Azher Abbasi, the head of supervision and credit at the Federal Reserve Bank of San Francisco, will retire Oct. 31, a spokesperson for the central bank outpost told Bloomberg and Reuters in an email Monday.
Abbasi leads bank supervision at the San Francisco Fed, which was responsible for oversight of Silicon Valley Bank before it failed. Abbasi has come under fire — though not by name — in after-action reports and by members of Congress in connection with the lender’s collapse.
Niel Willardson, who served for eight years as the Minneapolis Fed’s senior vice president of supervision, regulation and credit, will replace Abbasi as interim executive vice president Oct. 1.
The San Francisco Fed did not immediately respond to questions from Bloomberg regarding the timing of Abbasi’s departure. Abbasi did not respond to emailed requests for comment.
Michael Barr, the Fed’s vice chair for supervision, testified to lawmakers in May that no Fed employees had been removed from their jobs as a result of the SVB collapse.
What Daly has said
Early in the aftermath of Silicon Valley Bank’s failure, observers sought to analyze who could have done what preventatively. The Fed, broadly, and its San Francisco satellite specifically, came under scrutiny, with detractors assailing the supervision for a perceived lack of urgency.
San Francisco Fed President Mary Daly last month said SVB’s failure stemmed from regulators acting too slowly after identifying issues within the bank.
“There’s slowness between when things are spotted and when their enforcement actions or other things are taken and that pipeline of speed is not very speedy at any juncture,” she said. “That’s not just a San Francisco thing.”
Bank supervisors in her district share the blame for failing to act after detecting red flags, she said, but supervision is extensive — and directed by the Federal Reserve’s board of governors.
“Supervision is a system-wide activity, but different parts of the system have different roles and responsibilities,” she said. “While many of us do not own the decision — those rest solely with the Board of Governors or Michael Barr ... — we all own the outcomes. And so, when the outcomes aren’t what we want them to be, we all work collectively to make them better going forward.”
Barr
Barr placed blame on bank management and regulators alike.
“Regulatory standards for SVB were too low, the supervision of SVB did not work with sufficient force and urgency, and contagion from the firm’s failure posed systemic consequences not contemplated by the Federal Reserve’s tailoring framework,” Barr said in a statement accompanying the Fed’s April report on Silicon Valley Bank’s collapse.

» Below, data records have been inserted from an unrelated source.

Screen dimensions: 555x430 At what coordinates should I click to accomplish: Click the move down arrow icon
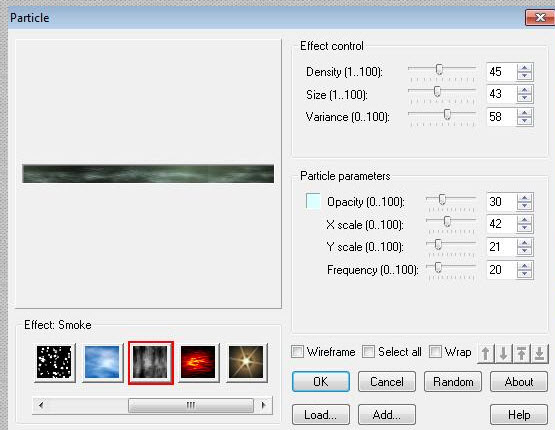pos(503,353)
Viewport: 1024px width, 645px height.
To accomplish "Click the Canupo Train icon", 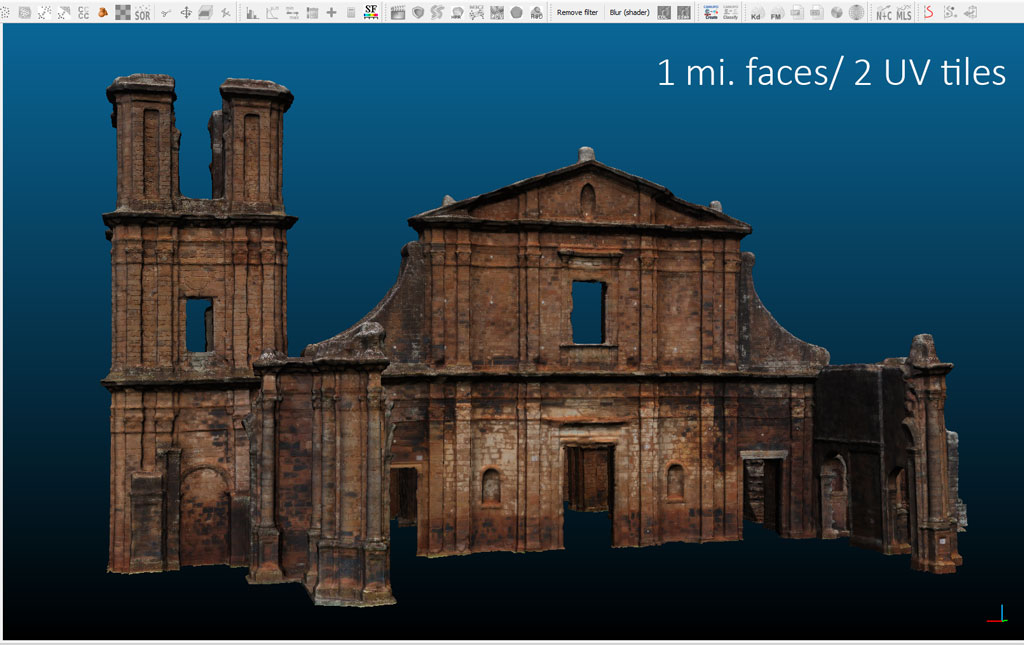I will pyautogui.click(x=711, y=12).
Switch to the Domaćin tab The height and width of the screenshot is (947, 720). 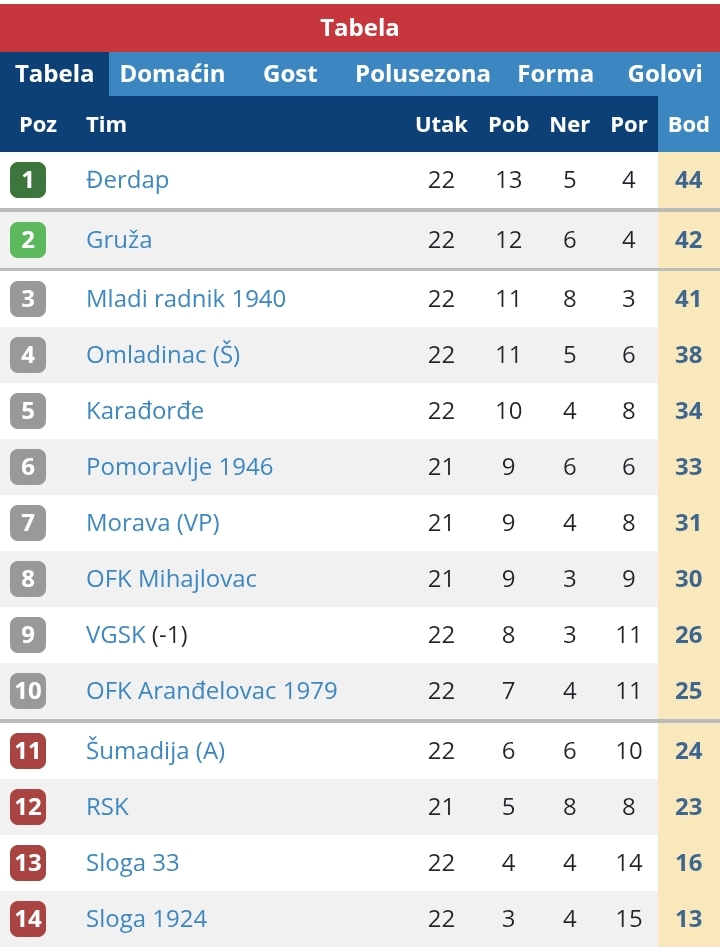click(172, 74)
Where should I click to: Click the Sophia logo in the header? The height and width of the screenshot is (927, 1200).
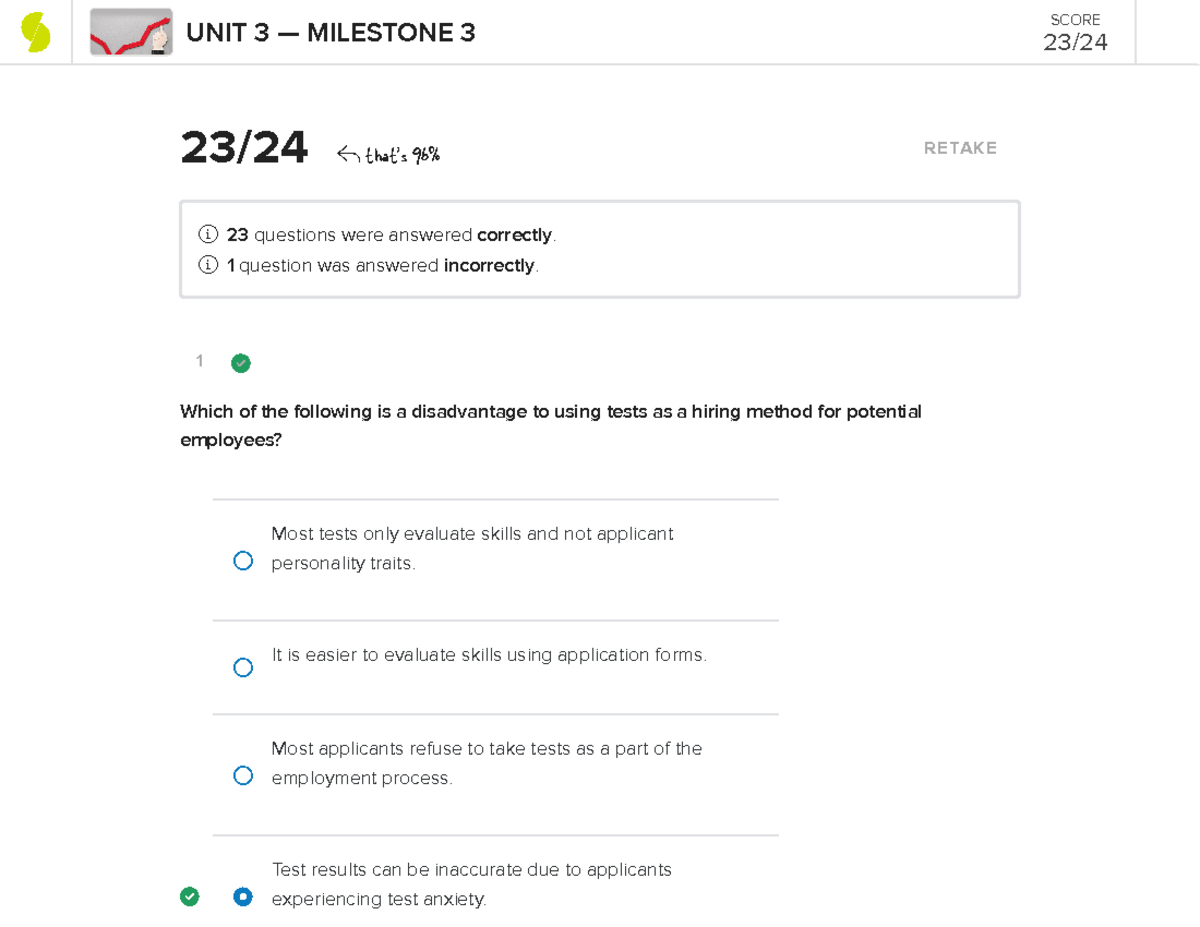tap(36, 32)
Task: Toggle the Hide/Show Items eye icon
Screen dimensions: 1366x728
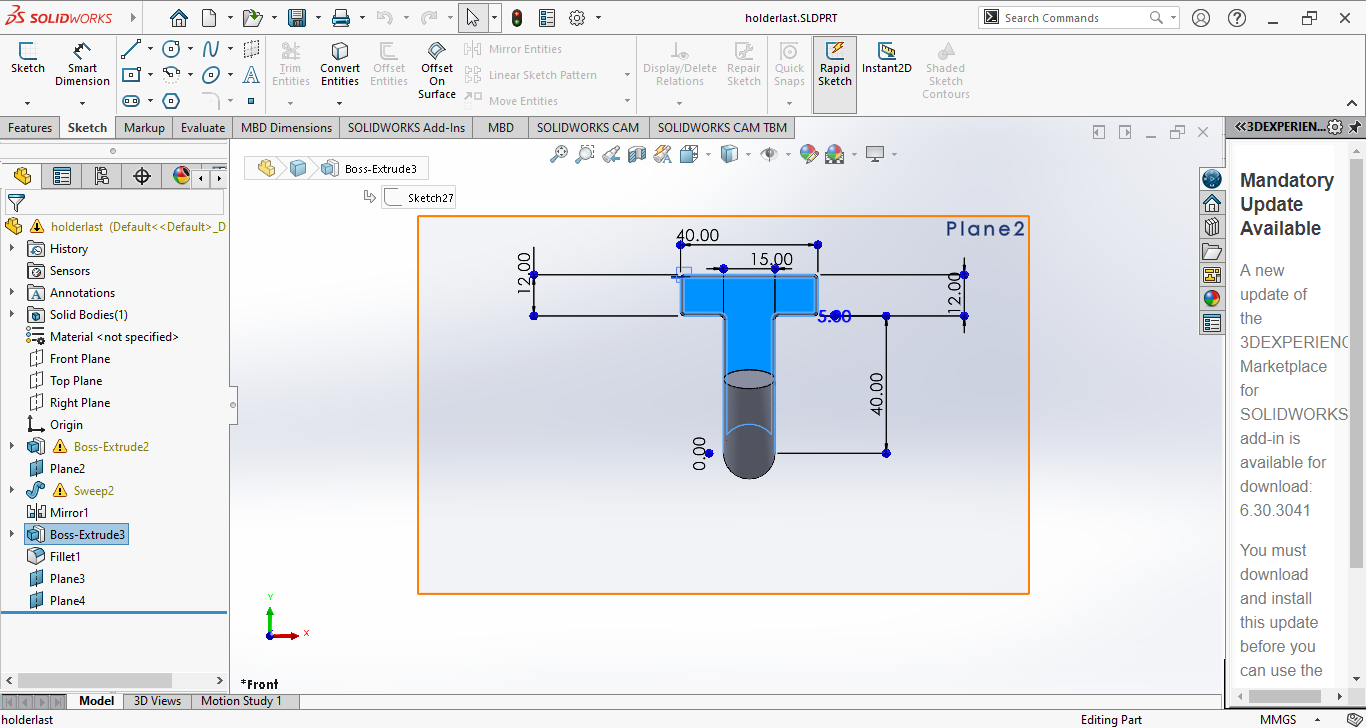Action: tap(769, 154)
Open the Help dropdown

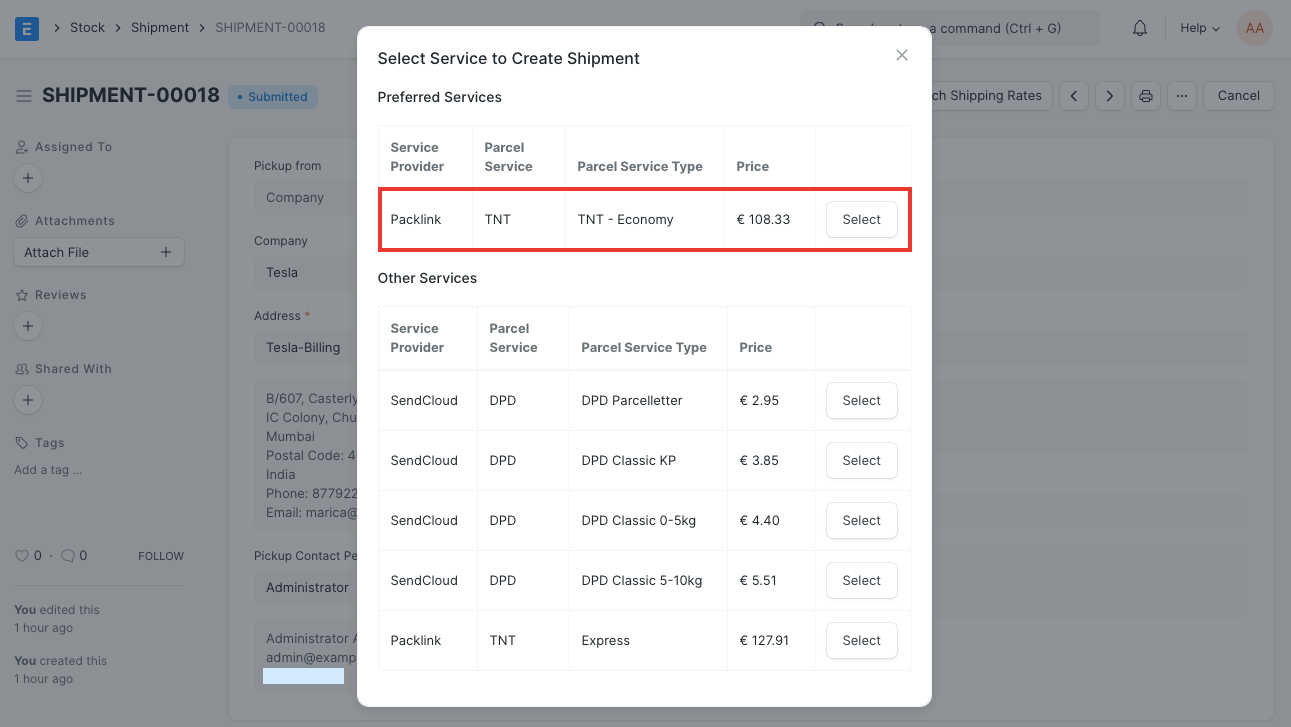(1199, 28)
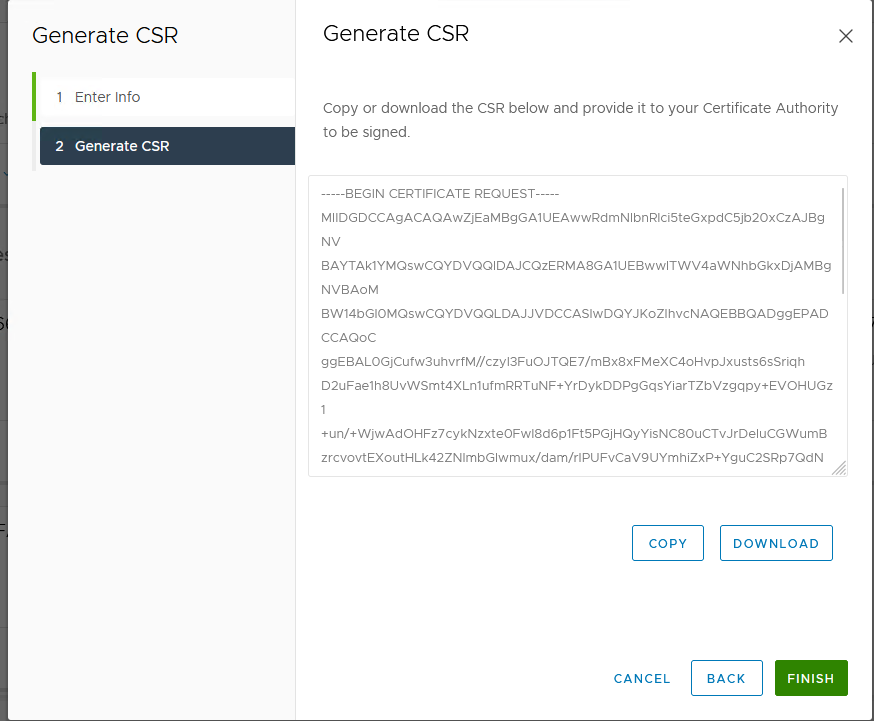Click the step number 2 label

(59, 145)
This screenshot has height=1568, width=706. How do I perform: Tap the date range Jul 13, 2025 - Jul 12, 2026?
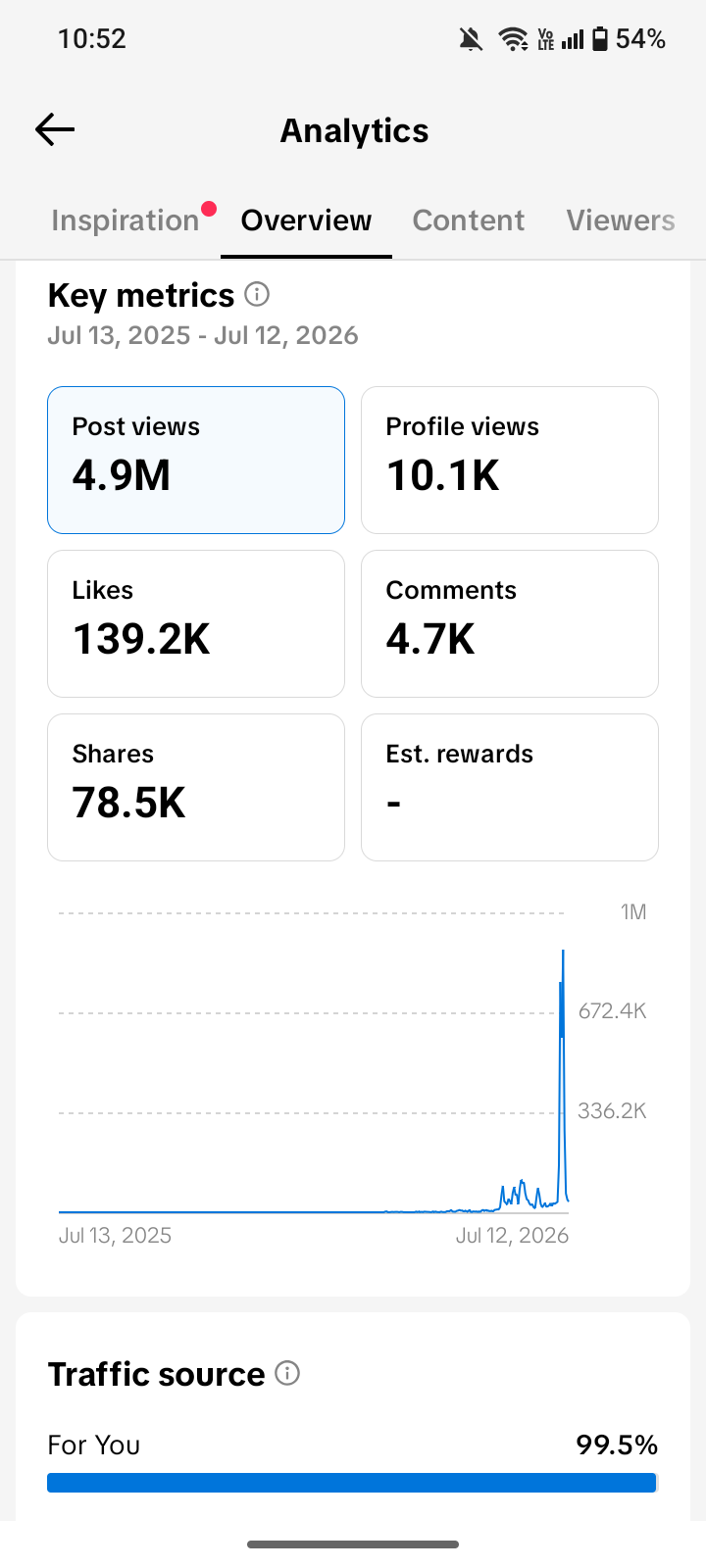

Fed supervisors in late 2021 found deficiencies related to liquidity stress testing, contingency funding and liquidity risk management. Central bank personnel issued three additional findings in 2022, citing ineffective board oversight, risk management weaknesses and internal auditing. Fed supervisors met with SVB’s senior management in October to express concern over the bank’s interest rate risk profile.
The Fed’s board was briefed on SVB’s woes in mid-February, Barr said, but “staff discussed the issues broadly” and relayed that they were “actively engaged with SVB but, as it turned out, the full extent of the bank’s vulnerability was not apparent” until a bank run one day before SVB failed.
Also at issue, SVB tripled in asset size between 2019 and 2022, and that growth moved the bank into a different asset category. SVB was given a new team of supervisors at the Fed.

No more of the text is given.